What is ‘Edge Computing’ and How Will it Affect Your Business?

As we move toward 2019 and a new decade, the horizon of technology continues to expand in new and exciting ways. A vast majority of business today is — if not fully centered around the Internet of Things (IoT) — at very the least, featuring digital capabilities as integral to their operations. This is doubly true for startups and newly emerging, innovative ventures.

Taking a reflective step back, we can easily appreciate how the cloud and related technologies enabled viable competition for companies that did not have the massive capital at hand needed for the maintenance and operation of the computing (and communication) power required for daily operations and long-term success. It enabled the innovative startup with a brilliant idea to compete with the established giants. While there is no doubt that many companies will continue to utilize the power of the cloud for a great range of services, a relatively ‘new’ (or at the least, increasingly recognized) application is proving its value in real terms.

Edge Computing - Screens

Welcome to the Edge

In brief, the cloud and its vast utility, is based upon shared public networks. For the majority of businesses (such as those focusing on app development or product marketing, for instance), this open-source architecture is more than sufficient. However, some companies have realized the potential concerns of operating within an open-access arena. Fundamental security concerns notwithstanding, there are also certain issues of latency in cloud computing with exceptionally high traffic of data. We can see where this would be a matter of great concern for, say, a water-utilities company operating across vast geographical territories, which relies on digital sensors and feedback to address and correct pressure variance before they reach critical levels. In such a scenario, latency of vital data is an unacceptable problem. Edge computing goes a long way toward addressing the issues larger companies face when dealing with massive amounts of system data, analysis, or high-frequency transmissions, all without putting overwhelming strain on central databases or private (and therefore limited, however vast) servers.

Edge networking essentially takes the wide-spread power of the cloud, but cuts a private slice of it off, secured and slaved to the specific needs of the operations in question. This brings the utility of cloud computing closer to the ‘edge’ of the company’s geographical periphery, and dramatically reduces the most prevalent concerns over time lost in transmission (latency) and security breaches down to the null levels one would expect of a closed network, easily mitigating potential attacks (such as the common distributed denial of service attacks—DDoS).
______________________________
WRITTEN PROBLEM:
Please reproduce word for word everything in the edge computing article from "Edge networking essentially" down to "of service attacks—DDoS).".

ITEMS:
______________________________
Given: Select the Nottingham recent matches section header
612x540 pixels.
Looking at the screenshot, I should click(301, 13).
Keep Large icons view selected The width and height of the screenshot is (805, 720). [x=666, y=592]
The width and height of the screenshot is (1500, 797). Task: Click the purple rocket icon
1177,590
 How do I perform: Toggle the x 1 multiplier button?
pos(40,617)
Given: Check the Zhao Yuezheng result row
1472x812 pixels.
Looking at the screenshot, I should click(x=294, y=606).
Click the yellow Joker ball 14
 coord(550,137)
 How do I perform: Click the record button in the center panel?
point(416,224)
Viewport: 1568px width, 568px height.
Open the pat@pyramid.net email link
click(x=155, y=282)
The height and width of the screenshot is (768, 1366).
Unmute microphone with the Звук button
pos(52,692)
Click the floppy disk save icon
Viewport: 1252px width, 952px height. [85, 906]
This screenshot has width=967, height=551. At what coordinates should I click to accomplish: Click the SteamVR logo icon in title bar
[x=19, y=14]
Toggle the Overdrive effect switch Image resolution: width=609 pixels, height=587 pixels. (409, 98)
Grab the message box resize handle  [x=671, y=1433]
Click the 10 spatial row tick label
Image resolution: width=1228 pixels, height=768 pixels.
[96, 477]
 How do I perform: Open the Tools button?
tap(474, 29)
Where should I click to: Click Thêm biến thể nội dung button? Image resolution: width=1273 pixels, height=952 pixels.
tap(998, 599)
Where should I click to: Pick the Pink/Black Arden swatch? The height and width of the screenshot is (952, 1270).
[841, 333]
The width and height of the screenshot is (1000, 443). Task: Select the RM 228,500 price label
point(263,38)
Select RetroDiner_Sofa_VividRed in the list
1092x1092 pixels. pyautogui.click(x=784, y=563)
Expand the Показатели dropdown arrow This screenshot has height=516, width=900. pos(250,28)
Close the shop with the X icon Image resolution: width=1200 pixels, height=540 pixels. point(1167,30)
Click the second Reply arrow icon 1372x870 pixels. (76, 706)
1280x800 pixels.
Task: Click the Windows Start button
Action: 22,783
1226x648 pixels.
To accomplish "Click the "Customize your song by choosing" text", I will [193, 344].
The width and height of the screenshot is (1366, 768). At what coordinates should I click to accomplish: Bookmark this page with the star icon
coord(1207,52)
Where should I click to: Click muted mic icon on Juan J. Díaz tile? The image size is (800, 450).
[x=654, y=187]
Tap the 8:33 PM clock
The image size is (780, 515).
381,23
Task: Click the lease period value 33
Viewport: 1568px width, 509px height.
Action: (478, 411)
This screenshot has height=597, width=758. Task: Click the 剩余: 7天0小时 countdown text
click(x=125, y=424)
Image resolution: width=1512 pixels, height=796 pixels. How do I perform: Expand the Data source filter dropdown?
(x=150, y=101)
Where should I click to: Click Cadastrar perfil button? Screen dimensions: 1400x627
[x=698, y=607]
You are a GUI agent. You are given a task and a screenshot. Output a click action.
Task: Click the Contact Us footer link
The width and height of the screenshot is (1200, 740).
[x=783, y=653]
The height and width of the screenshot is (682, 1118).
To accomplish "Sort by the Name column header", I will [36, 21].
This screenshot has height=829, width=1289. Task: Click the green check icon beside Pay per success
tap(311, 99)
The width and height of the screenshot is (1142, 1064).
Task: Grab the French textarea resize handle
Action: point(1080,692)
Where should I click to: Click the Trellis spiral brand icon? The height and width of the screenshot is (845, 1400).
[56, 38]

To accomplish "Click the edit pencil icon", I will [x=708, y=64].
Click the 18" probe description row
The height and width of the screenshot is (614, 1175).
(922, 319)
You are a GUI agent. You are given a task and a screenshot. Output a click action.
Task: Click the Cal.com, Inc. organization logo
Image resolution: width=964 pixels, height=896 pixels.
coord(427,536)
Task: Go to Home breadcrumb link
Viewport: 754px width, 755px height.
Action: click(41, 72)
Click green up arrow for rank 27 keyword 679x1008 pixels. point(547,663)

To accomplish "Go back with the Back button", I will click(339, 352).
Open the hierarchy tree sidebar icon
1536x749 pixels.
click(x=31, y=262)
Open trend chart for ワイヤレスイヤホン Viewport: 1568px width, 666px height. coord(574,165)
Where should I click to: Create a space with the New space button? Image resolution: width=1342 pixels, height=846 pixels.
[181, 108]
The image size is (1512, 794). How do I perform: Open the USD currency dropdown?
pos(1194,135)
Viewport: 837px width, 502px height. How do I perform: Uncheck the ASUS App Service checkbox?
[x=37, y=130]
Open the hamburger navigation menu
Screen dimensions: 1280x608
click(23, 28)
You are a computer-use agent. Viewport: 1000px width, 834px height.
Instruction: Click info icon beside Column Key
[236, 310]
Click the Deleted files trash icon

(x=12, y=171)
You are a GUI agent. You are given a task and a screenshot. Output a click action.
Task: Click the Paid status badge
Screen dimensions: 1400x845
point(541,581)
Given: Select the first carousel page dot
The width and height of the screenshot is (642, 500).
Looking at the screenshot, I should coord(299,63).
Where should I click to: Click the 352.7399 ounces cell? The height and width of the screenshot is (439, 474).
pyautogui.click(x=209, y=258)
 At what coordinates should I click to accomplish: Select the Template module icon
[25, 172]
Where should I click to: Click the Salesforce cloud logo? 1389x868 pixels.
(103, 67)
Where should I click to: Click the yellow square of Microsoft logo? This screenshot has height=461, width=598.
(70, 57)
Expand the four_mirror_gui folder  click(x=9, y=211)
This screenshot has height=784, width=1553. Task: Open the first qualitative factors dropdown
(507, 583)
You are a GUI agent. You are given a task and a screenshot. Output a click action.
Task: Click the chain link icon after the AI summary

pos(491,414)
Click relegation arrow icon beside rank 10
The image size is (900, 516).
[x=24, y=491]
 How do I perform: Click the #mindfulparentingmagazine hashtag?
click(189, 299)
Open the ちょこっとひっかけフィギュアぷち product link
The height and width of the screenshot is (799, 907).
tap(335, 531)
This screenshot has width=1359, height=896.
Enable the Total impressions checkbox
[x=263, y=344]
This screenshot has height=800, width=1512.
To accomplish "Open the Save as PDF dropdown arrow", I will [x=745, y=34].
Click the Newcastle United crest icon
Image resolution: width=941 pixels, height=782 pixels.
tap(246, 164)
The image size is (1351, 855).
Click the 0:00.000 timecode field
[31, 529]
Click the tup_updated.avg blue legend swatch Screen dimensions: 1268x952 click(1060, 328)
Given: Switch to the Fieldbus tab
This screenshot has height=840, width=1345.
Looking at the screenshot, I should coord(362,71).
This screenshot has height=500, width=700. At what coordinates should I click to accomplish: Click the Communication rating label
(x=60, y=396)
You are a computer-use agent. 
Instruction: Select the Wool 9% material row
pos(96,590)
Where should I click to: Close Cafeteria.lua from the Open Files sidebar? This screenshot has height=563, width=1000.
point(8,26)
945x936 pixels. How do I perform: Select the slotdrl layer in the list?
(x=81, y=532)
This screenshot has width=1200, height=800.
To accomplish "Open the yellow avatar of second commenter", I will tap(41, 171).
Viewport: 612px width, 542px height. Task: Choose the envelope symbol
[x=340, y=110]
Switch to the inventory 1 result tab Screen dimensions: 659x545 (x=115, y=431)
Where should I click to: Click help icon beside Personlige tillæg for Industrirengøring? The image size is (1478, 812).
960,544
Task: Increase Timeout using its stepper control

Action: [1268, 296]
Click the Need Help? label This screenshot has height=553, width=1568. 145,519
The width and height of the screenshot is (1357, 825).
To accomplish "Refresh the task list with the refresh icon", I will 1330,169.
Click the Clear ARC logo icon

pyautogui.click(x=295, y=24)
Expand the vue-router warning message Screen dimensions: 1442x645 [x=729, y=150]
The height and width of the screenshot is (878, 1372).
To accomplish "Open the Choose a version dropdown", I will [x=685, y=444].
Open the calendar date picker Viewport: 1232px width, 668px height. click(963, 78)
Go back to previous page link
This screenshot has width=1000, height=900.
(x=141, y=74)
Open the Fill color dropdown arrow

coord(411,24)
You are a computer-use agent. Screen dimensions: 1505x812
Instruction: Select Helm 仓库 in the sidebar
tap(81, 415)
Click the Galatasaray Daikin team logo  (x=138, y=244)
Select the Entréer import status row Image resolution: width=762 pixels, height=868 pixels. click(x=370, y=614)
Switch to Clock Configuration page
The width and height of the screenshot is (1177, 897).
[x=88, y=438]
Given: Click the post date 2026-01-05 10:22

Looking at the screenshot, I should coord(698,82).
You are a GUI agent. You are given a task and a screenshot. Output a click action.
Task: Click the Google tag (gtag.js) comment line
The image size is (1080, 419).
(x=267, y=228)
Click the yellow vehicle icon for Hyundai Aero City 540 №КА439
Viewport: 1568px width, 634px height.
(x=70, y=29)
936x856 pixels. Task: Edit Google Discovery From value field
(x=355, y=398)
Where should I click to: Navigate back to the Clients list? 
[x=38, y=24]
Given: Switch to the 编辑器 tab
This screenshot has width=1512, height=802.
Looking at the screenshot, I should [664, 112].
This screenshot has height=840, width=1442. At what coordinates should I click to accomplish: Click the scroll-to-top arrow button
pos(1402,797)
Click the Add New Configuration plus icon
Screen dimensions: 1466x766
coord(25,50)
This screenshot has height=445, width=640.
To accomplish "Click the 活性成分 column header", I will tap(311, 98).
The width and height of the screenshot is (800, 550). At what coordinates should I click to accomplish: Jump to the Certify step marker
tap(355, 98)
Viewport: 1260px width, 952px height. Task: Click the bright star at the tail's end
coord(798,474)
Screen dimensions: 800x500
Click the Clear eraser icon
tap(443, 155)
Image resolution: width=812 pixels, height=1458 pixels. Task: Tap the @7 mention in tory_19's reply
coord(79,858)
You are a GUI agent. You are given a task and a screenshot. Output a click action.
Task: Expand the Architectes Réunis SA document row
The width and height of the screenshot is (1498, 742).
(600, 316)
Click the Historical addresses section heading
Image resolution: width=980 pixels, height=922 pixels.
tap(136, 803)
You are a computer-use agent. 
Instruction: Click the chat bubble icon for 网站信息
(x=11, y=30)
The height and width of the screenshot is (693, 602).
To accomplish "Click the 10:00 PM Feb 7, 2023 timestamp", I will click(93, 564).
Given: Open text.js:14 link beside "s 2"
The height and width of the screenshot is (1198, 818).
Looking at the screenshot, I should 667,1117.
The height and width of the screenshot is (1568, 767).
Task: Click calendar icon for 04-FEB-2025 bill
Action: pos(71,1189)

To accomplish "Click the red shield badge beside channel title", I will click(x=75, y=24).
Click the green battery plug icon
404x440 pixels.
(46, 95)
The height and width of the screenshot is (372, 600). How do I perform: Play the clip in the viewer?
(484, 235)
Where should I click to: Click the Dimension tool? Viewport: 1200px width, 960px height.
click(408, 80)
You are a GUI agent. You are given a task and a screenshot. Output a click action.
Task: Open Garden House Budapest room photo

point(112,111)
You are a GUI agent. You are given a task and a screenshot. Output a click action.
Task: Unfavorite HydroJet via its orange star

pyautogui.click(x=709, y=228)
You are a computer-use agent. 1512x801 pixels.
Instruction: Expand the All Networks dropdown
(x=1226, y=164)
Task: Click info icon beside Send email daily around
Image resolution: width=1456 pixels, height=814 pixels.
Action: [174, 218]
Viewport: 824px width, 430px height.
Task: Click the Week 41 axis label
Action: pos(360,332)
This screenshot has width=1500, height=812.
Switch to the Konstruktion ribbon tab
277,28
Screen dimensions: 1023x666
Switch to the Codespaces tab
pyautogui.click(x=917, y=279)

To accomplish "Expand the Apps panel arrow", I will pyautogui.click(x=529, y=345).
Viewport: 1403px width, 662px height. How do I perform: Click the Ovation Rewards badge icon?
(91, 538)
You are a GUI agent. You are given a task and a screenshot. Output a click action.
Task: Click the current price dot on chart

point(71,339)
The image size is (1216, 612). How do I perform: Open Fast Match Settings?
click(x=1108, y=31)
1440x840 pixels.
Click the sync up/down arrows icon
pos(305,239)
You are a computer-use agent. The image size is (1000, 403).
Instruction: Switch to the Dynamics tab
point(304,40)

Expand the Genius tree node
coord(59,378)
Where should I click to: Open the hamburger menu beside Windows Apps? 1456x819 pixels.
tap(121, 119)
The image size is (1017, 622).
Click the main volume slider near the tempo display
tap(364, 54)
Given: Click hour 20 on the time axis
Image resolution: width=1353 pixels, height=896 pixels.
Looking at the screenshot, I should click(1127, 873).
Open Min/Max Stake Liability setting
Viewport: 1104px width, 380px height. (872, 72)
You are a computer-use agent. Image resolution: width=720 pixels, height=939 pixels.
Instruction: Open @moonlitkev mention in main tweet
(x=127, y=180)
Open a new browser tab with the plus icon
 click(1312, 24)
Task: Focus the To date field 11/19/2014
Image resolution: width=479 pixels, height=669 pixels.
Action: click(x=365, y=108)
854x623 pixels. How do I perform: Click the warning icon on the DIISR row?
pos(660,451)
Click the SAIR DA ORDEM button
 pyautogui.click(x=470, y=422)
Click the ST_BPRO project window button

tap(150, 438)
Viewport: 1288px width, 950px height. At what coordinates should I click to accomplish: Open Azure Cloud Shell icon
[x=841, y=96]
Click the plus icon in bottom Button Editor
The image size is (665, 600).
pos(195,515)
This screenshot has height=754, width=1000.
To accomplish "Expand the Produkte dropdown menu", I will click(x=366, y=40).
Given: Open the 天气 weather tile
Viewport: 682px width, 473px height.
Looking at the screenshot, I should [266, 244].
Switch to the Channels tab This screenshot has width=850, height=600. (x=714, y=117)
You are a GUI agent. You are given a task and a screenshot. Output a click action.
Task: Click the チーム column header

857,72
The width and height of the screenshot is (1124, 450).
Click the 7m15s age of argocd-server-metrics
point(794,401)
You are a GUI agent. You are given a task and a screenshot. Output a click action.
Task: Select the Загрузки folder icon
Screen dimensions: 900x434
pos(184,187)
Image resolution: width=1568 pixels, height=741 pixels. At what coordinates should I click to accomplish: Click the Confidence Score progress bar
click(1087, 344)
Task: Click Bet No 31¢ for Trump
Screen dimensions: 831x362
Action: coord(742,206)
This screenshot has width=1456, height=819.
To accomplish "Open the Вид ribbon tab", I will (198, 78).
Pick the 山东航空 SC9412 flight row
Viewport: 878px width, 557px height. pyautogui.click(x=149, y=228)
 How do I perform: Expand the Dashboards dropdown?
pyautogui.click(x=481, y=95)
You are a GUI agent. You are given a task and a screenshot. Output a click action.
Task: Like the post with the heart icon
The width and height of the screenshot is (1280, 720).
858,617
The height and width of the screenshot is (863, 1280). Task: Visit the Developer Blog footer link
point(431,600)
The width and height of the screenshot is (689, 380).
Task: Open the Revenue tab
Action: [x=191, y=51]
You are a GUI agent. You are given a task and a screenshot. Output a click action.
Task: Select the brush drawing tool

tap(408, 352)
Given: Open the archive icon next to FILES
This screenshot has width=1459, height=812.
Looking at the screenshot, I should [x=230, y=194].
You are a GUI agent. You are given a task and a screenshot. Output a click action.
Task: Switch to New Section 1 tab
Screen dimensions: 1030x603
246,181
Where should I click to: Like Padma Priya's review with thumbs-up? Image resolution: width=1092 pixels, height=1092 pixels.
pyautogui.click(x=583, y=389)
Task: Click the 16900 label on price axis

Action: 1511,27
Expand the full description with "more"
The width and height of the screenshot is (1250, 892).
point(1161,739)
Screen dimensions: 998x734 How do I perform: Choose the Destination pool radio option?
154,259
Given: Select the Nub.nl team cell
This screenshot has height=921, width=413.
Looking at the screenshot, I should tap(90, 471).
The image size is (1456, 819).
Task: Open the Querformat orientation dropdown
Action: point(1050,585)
______________________________
OUTPUT:
Edge networking essentially takes the wide-spread power of the cloud, but cuts a private slice of it off, secured and slaved to the specific needs of the operations in question. This brings the utility of cloud computing closer to the ‘edge’ of the company’s geographical periphery, and dramatically reduces the most prevalent concerns over time lost in transmission (latency) and security breaches down to the null levels one would expect of a closed network, easily mitigating potential attacks (such as the common distributed denial of service attacks—DDoS).